1. Politische Verfolgung

a) Begriff

       Auch im Jahre 1993 mußte das Bundesverfassungsgericht erneut bei der Entscheidung mehrerer Verfassungsbeschwerden den Begriff der politischen Verfolgung klären.

       26. Im Hinblick auf die geltend gemachte politische Verfolgung durch Mudjaheddin in Afghanistan führte das Bundesverfassungsgericht in seinem Beschluß vom 6.8.1993 (2 BvR 1654/93= NVwZ-Beilage 2/93, 9 ff.) aus, es sei aufgrund des Lageberichtes des Auswärtigen Amtes vom 23.6.1993 davon auszugehen, daß Personen, die als Gegner der jeweiligen lokalen Machthaber bekannt würden, gefährdet seien. Eine eventuelle politische Verfolgung könne auch an einer vom Verfolger bloß vermuteten abweichenden politischen Anschauung ansetzen. Auch die vom Antragsteller behauptete "Verwestlichung" vermöge angesichts der Islamisierungstendenzen Ansatzpunkte für eine Gegnerschaft der Mudjaheddin zu sein. Ebenfalls sei nicht von vornherein auszuschließen, daß eine eventuelle Verfolgung durch die Mudjaheddin als eine den Asylanspruch auslösende quasi-staatliche Verfolgung zu qualifizieren sei.

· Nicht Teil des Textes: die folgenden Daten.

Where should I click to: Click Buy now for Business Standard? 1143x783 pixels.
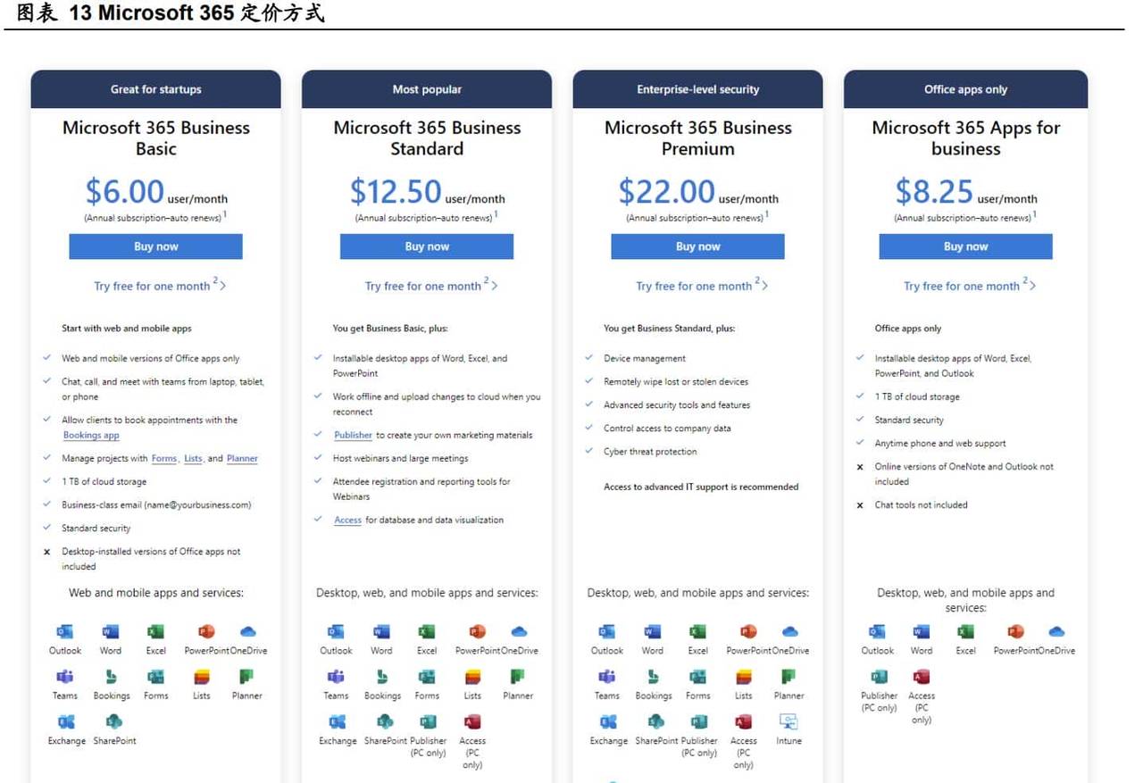426,246
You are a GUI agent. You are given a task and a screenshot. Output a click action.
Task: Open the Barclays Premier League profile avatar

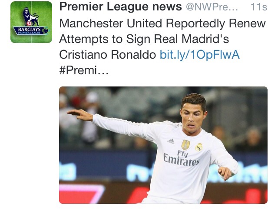pos(31,22)

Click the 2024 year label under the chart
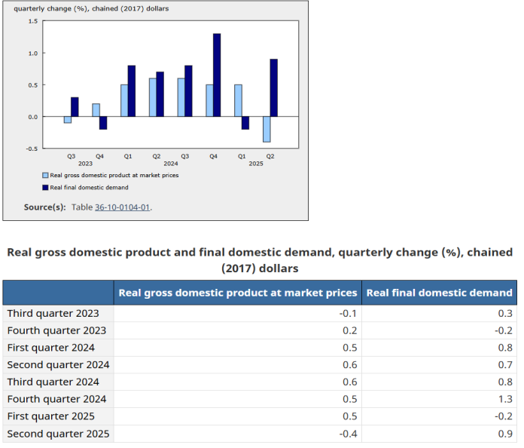[171, 163]
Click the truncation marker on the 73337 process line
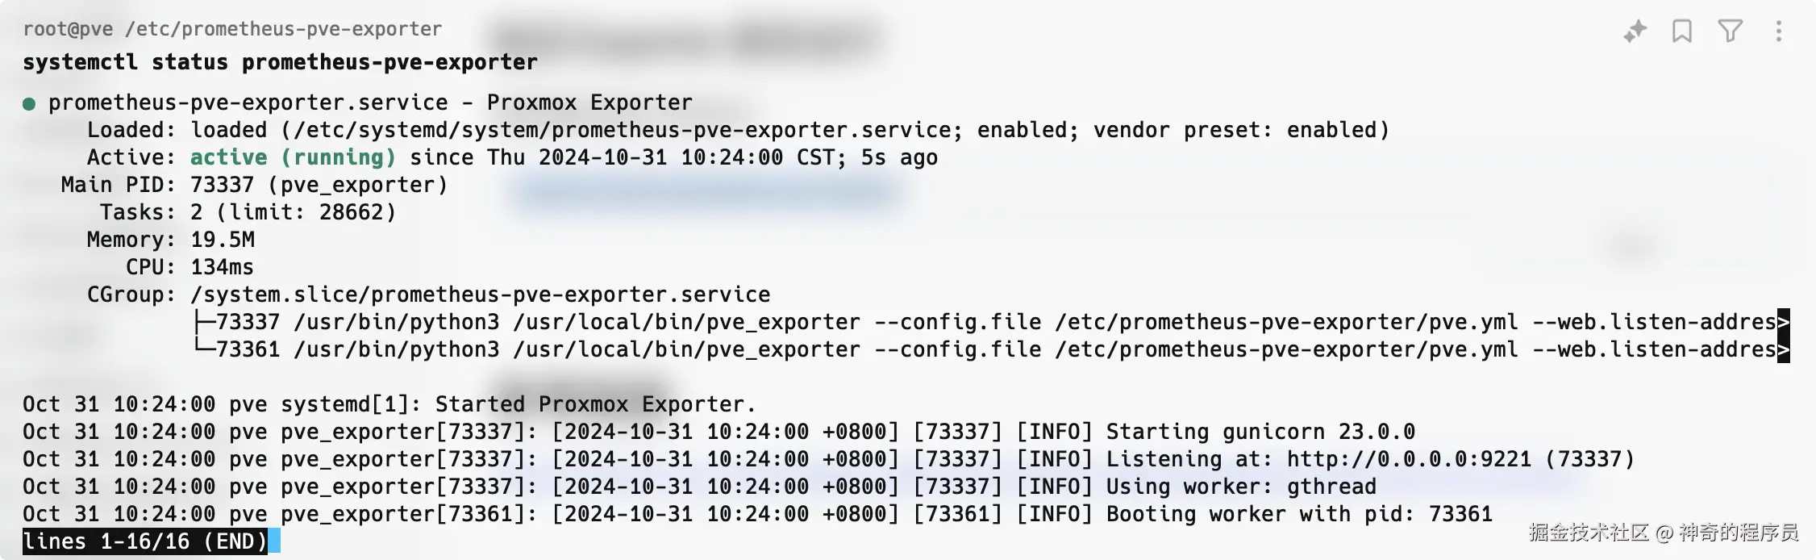The height and width of the screenshot is (560, 1816). pos(1784,322)
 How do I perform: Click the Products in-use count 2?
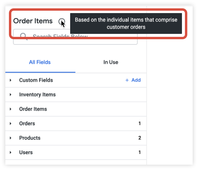139,138
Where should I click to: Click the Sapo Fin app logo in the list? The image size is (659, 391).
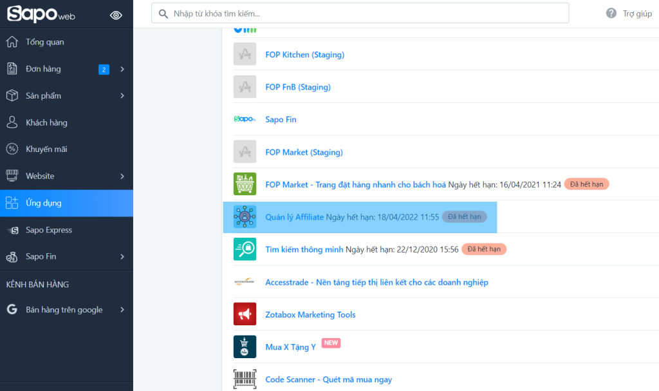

       27. Im Hinblick auf einen Asylbewerber aus Togo entschied das Bundesverfassungsgericht mit Beschluß vom 27.7.1993 (2 BvR 1516/93 = NVwZ-Beilage 3, 1993, 2), daß das Verwaltungsgericht im vorliegenden Fall zu Unrecht seine Begründung auf die Stellungnahme des UNHCR vom 7.7.1993 gestützt habe. Nach dieser müßten "ausgewiesene Anhänger der Opposition bzw. solche Personen, die das Regime von Lomé dafür halte, bei einer Rückkehr nach Togo mit einer menschenrechtswidrigen Behandlung rechnen". Zu Unrecht habe das VG den Antragsteller nicht zu diesem Personenkreis gezählt. Diese Feststellung sei nicht nachvollziehbar. Die Stellungnahme des UNHCR enthalte vielmehr die Einschätzung, daß "im Fall einer Abschiebung nach Togo die [also alle] betroffenen Personen einer konkreten Gefahr für Leib und Leben ausgesetzt wären". Es lasse sich mithin nicht ausschließen, daß das Verwaltungsgericht bei hinreichender, den verfassungsrechtlichen Anforderungen (Art. 3 Abs. 1 GG) rechnungtragender Würdigung jener Stellungnahme zu einem anderen Ergebnis gelangt wäre.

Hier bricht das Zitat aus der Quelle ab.